**WORK TO COMPLETE**
A – Reproduce the Vista Field article from "It would make" to "for Vista Field." word for word.
B – Please name every person the Vista Field article mentions by name.
C – Render this sentence from the Vista Field article in Spanish: "It also would create a wall of buildings between the entertainment district and Vista Field."

By Kristi Pihl, January 18, 2015, Tri-City Herald
The port and city of Kennewick are putting their heads together to come up with a solution to dueling plans for the Three Rivers Entertainment District and Vista Field.
At odds is connectivity and efficiency.
Where Port of Kennewick consultants envision a road to connect Vista Field to the entertainment district, the Kennewick Public Facilities District imagines a building.
The issue in planning for the redevelopment of the former airport was identified during a Port of Kennewick commission meeting last month. City and port leaders met in early January to hash out how to make collaboration and changes to the road network function, port commissioners were told during a recent meeting.
The end result is that Michael Mehaffy, a project manager with Duany Plater-Zyberk & Co., will meet in Spokane with the architect from ALSC Architects, the public facilities district’s consultant, said Tim Arntzen, the port’s executive director. Duany Plater-Zyberk is helping the port develop a master plan for Vista Field using input from more than 180 community members.
The duo will come up with possible solutions to integrate the two draft plans, he said.
The proposed road at the heart of the discussion would go through the existing parking lot and between the Three Rivers Convention Center and the Toyota Center to connect Okanogan Place and Grandridge Boulevard, according to a conceptual drawing from a recent series of Vista Field interactive community workshops. The road could be similar to the two-lane road on Clover Island and would allow some vehicle traffic and easy pedestrian access.
It would make it easier for pedestrians to walk from conventions or sports games to the restaurants, cafes, retail shops and entertainment venues that may become part of the new Vista Field town center. A performing arts center also has been discussed as a potential catalyst project for Vista Field.
However, public facilities district officials are considering a draft plan that would put a food court in the middle of the proposed road. That food court would connect to the Toyota Center and to a new exhibit hall added to the convention center. It would provide services to sports fans and convention goers alike.
It also would create a wall of buildings between the entertainment district and Vista Field.
Public facilities district officials are searching for an expansion plan that the public can embrace after voters turned down a 0.1 percent sales tax increase to build a $20 million expansion of the convention center more than a year ago. The current proposal is a way to buy more time for the aging Toyota Center by addressing the lack of concession space, bring in more revenue and possibly incorporate performing arts space.

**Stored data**

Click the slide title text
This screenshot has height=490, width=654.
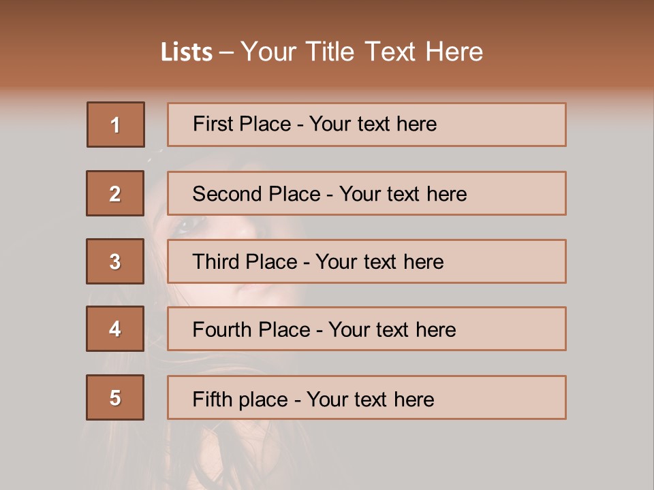click(x=322, y=52)
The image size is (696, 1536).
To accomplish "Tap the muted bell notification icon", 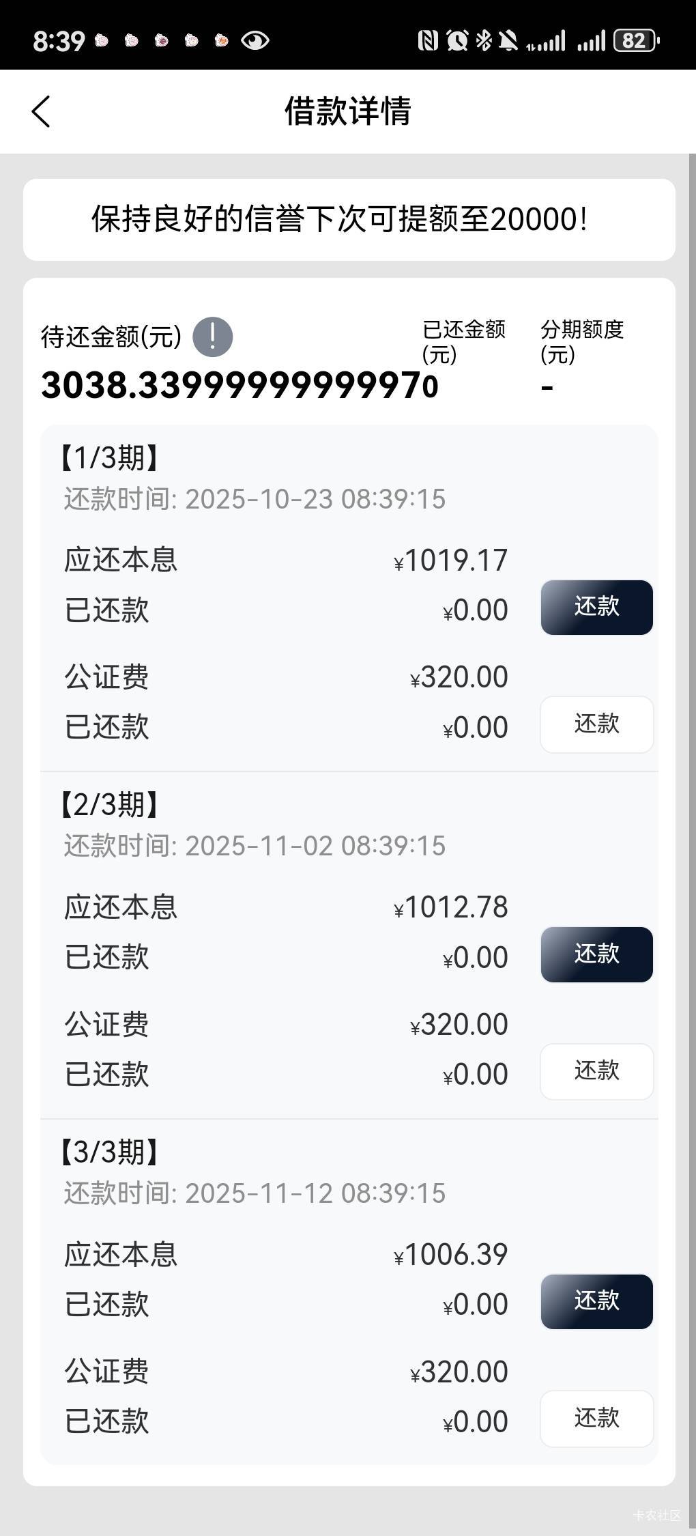I will [x=508, y=41].
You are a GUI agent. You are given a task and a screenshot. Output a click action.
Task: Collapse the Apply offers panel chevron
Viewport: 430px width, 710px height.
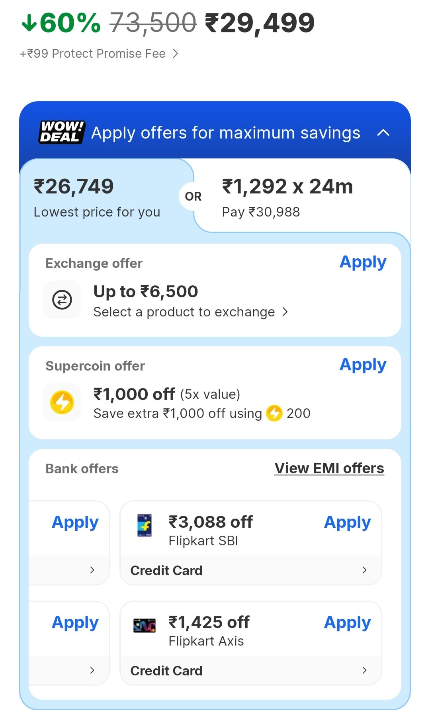pos(383,133)
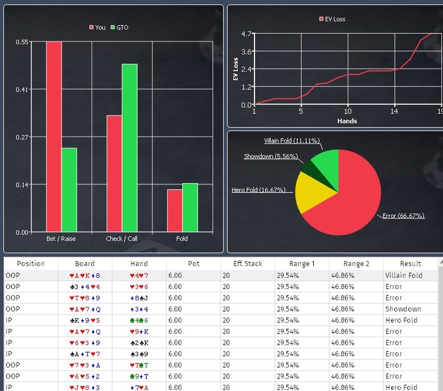Click the Eff. Stack column header

click(x=247, y=264)
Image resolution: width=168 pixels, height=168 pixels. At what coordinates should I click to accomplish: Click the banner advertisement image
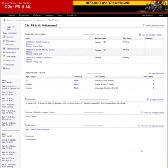click(120, 7)
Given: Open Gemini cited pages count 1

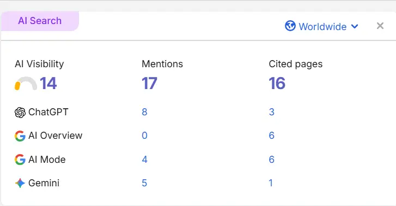Looking at the screenshot, I should click(271, 183).
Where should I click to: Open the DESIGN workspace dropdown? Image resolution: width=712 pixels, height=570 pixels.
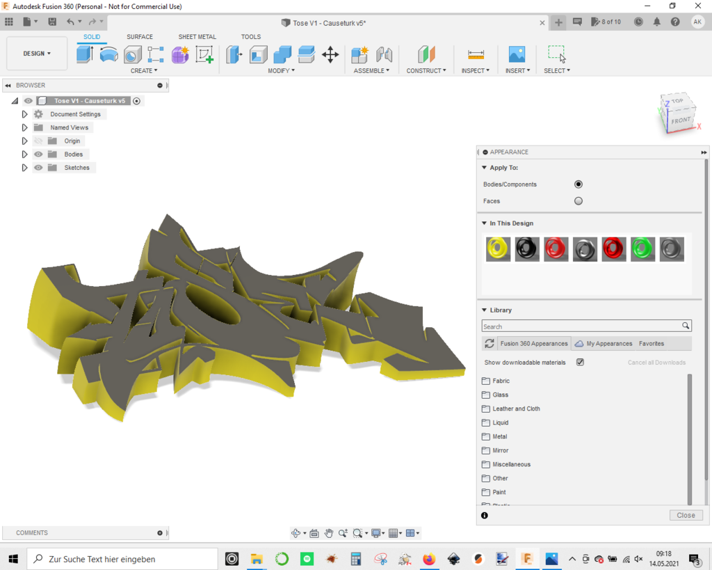(x=37, y=54)
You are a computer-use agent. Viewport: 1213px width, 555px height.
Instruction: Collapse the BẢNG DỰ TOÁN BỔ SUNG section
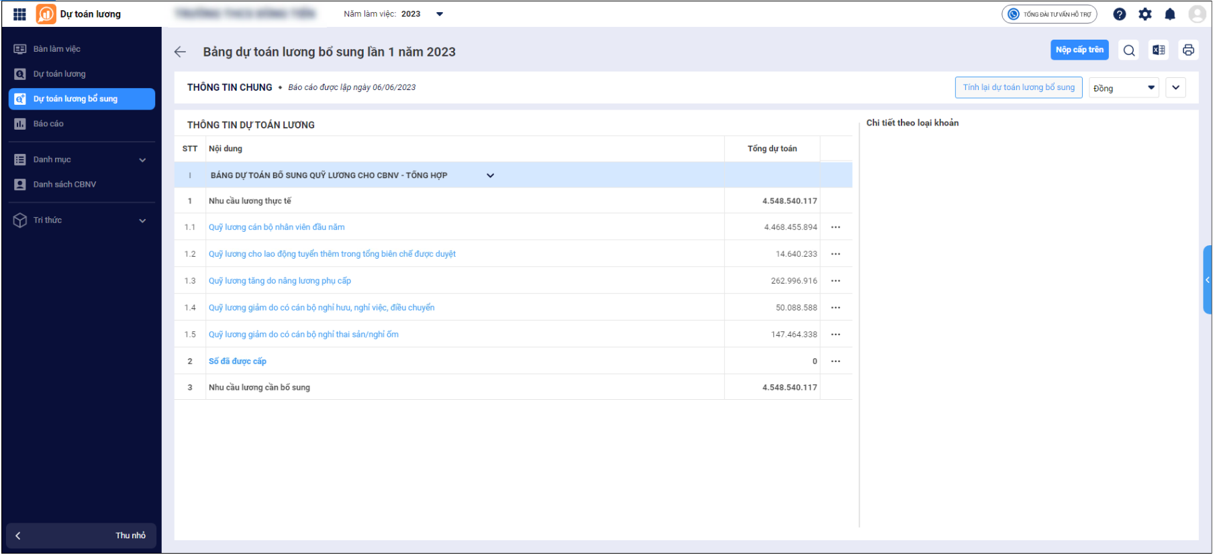coord(490,175)
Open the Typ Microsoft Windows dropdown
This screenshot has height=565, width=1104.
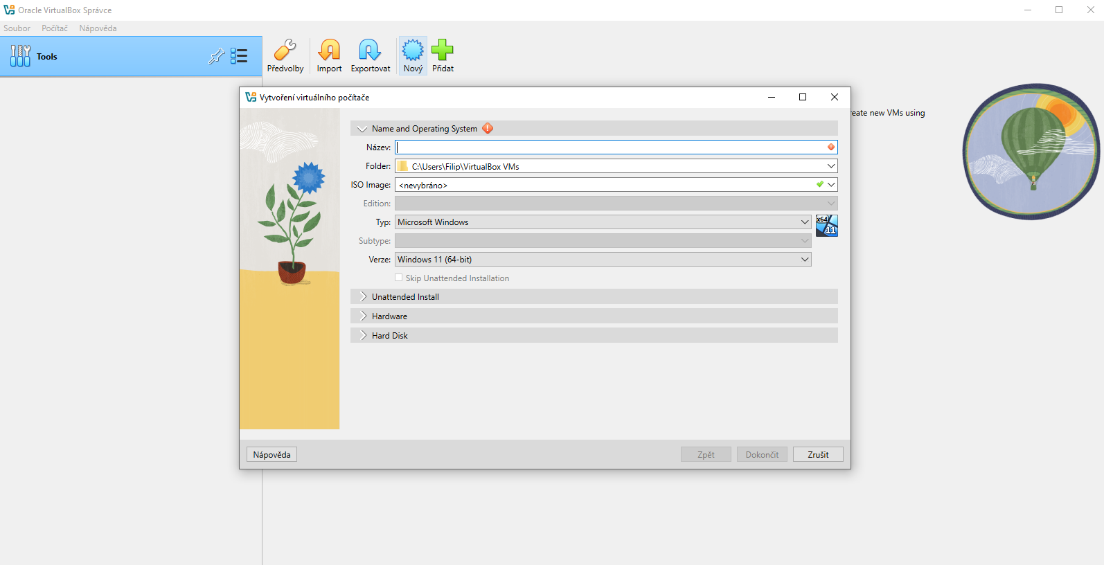coord(603,222)
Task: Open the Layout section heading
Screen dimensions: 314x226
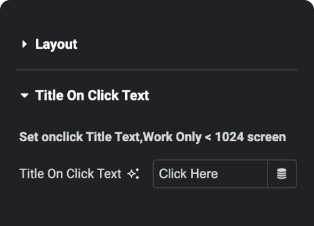Action: click(x=56, y=45)
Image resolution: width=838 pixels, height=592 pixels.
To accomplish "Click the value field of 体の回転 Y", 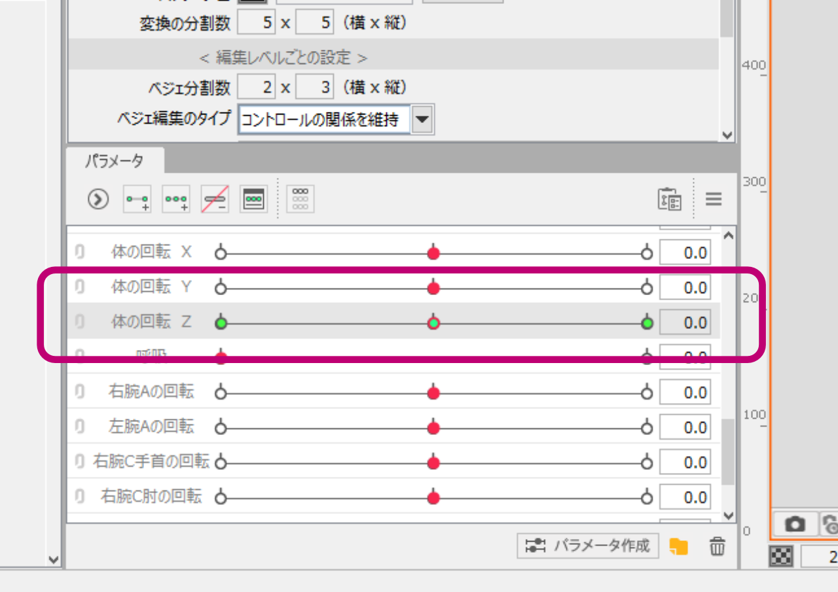I will (685, 288).
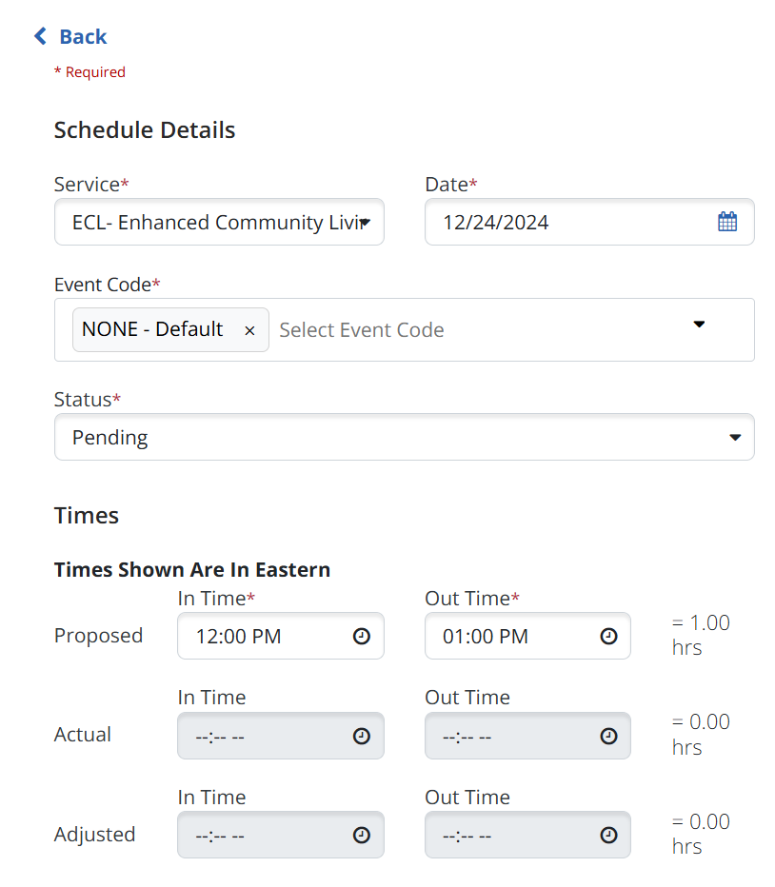Click the Actual In Time field
This screenshot has width=775, height=887.
257,736
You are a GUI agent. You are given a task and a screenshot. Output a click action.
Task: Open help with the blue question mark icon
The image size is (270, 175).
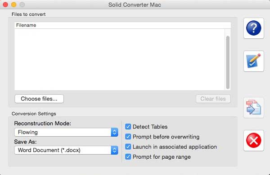click(x=254, y=28)
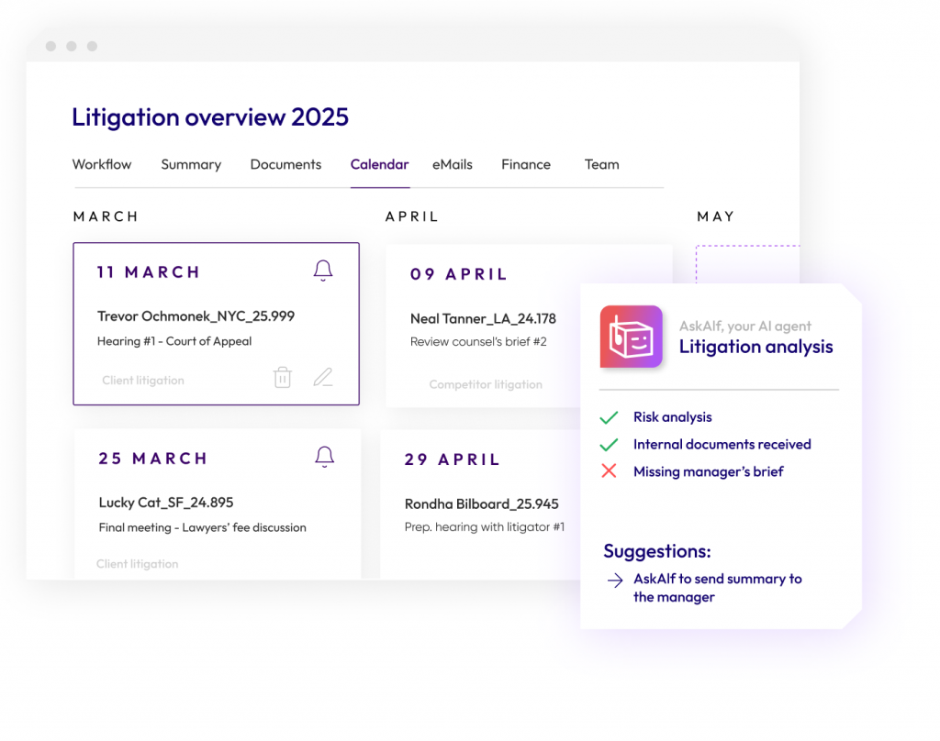Click AskAlf to send summary suggestion link
This screenshot has width=940, height=741.
[x=717, y=588]
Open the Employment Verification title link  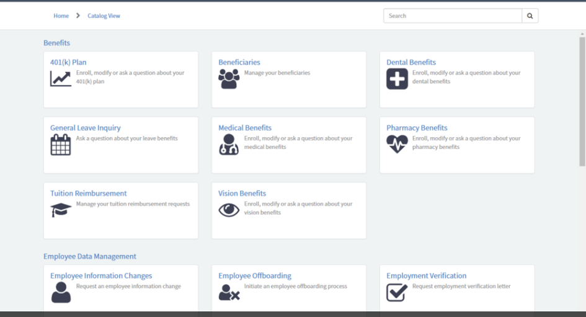click(426, 275)
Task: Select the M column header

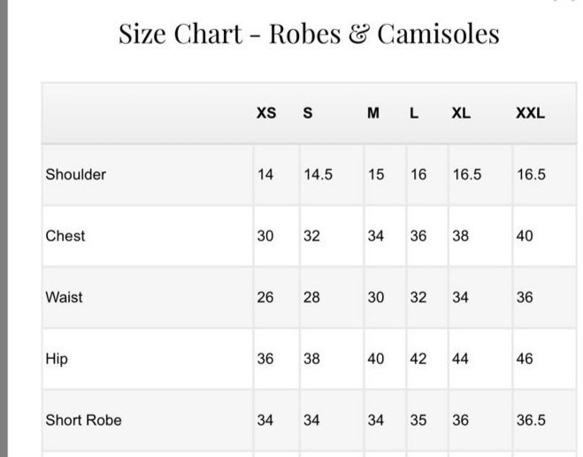Action: point(373,113)
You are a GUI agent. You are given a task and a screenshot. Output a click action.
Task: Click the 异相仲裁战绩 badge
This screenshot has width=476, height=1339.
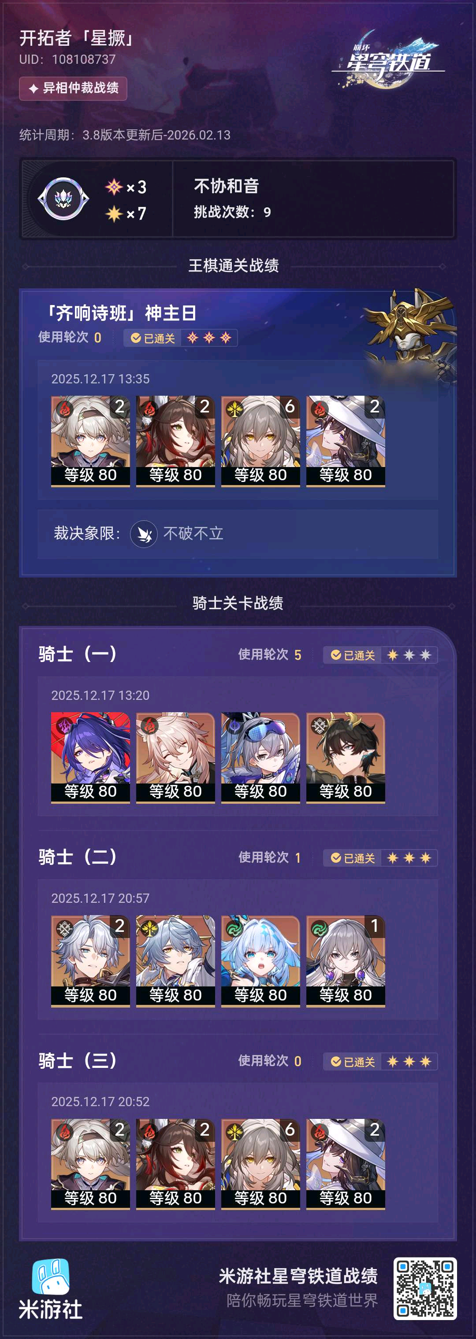pos(73,88)
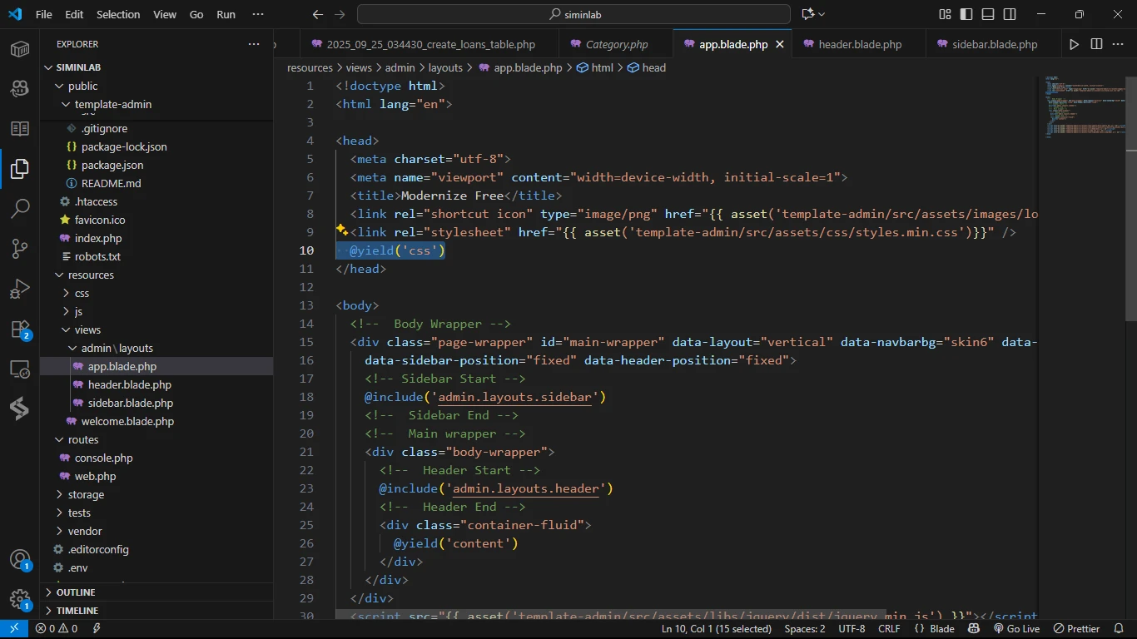Open the Selection menu
The image size is (1137, 639).
pyautogui.click(x=118, y=14)
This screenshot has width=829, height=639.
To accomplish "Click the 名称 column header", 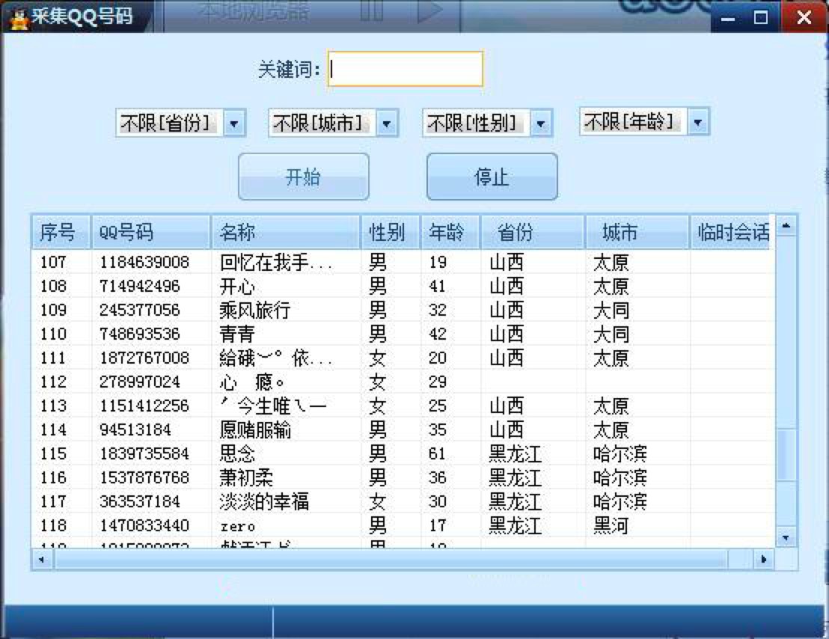I will (284, 233).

**WRITTEN ANSWERS**
A –
It would make it easier for pedestrians to walk from conventions or sports games to the restaurants, cafes, retail shops and entertainment venues that may become part of the new Vista Field town center. A performing arts center also has been discussed as a potential catalyst project for Vista Field.

B – Kristi Pihl, Michael Mehaffy, Tim Arntzen

C – También crearía un muro de edificios entre el distrito de entretenimiento y Vista Field.